Il corteggiamento dei big e il caso Samira Lui
La sfida principale per Carlo Conti, dopo due edizioni che hanno visto la partecipazione di gran parte dei grandi nomi della musica italiana, consiste ora nell’aggirare le esitazioni di quegli artisti di peso che, osservando la situazione, potrebbero decidere di aderire soltanto qualora il cast complessivo risulti all’altezza delle loro aspettative. Tra i nomi che animano il cosiddetto totonomi, spiccano quelli di Alfa, Coez e Tommaso Paradiso, ai quali si aggiunge il ritorno di Serena Brancale, elemento che contribuisce a rendere quasi completo il quadro voluto dall’organizzatore. Parallelamente, un’altra indiscrezione sta guadagnando terreno nei corridoi televisivi: quella che vede Samira Lui, la cui popolarità è cresciuta notevolmente, sempre più vicina a un ruolo di co-conduttrice del Festival, un’ipotesi che da mero sussurro sta assumendo i contorni di una possibilità concreta.

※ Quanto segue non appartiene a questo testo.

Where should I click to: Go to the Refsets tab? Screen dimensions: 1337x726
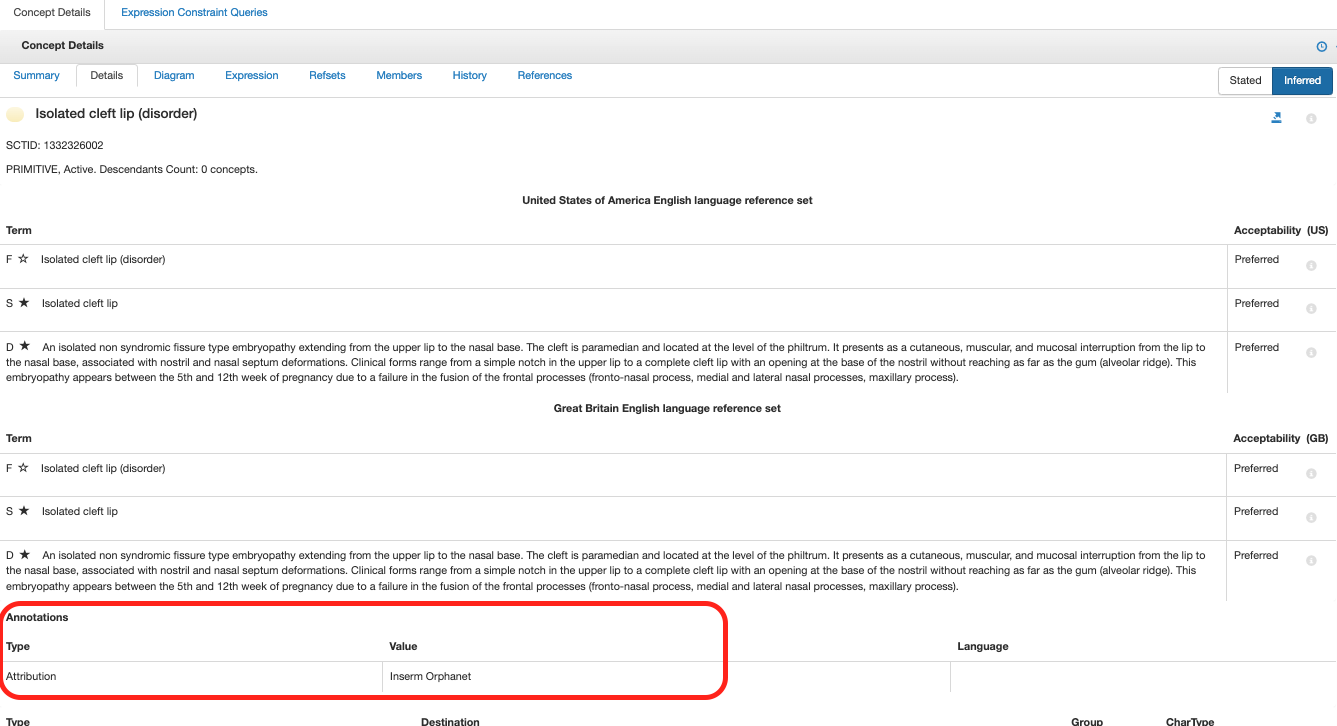[x=327, y=75]
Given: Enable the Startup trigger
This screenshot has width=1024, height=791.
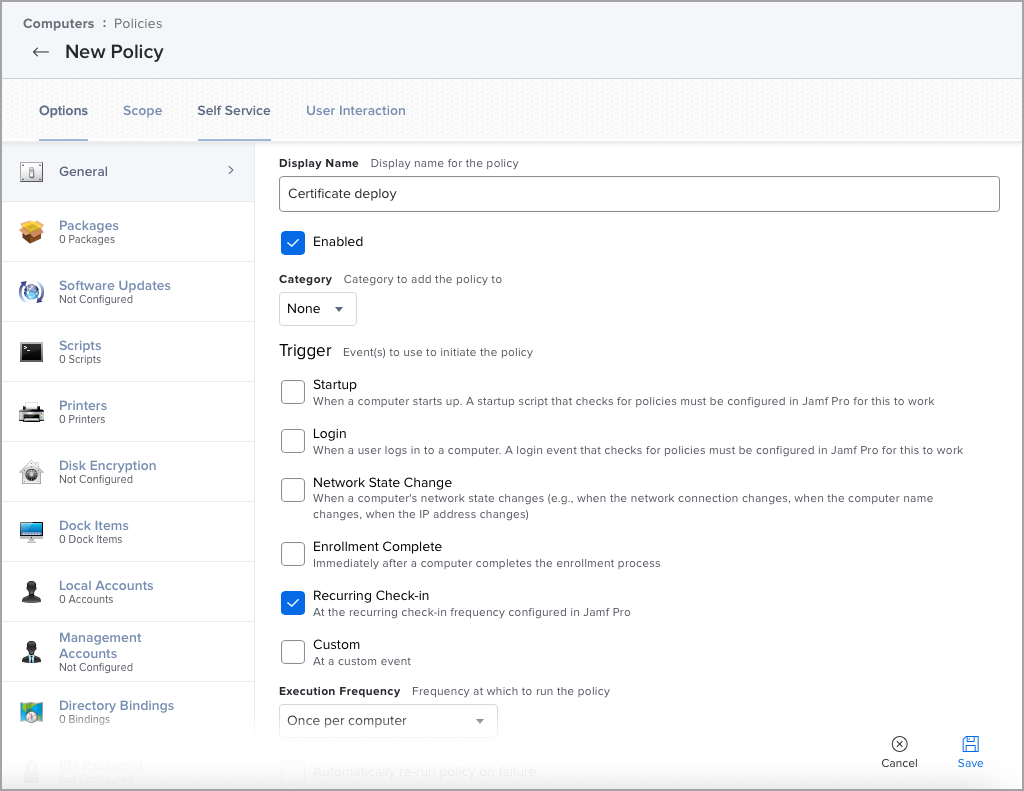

L’attesa per l’annuncio ufficiale
L’attesa per la rivelazione ufficiale, dunque, si fa sempre più palpabile, con il pubblico e la stampa che scrutano ogni minimo indizio, consci del fatto che la struttura del festival, nonostante le apparenze giocose, è il risultato di una complessa trattativa dove ogni elemento, dalla scelta degli artisti a quella dei conduttori, viene ponderato con estrema cura per comporre un puzzle che ambisce a sorprendere e a coinvolgere.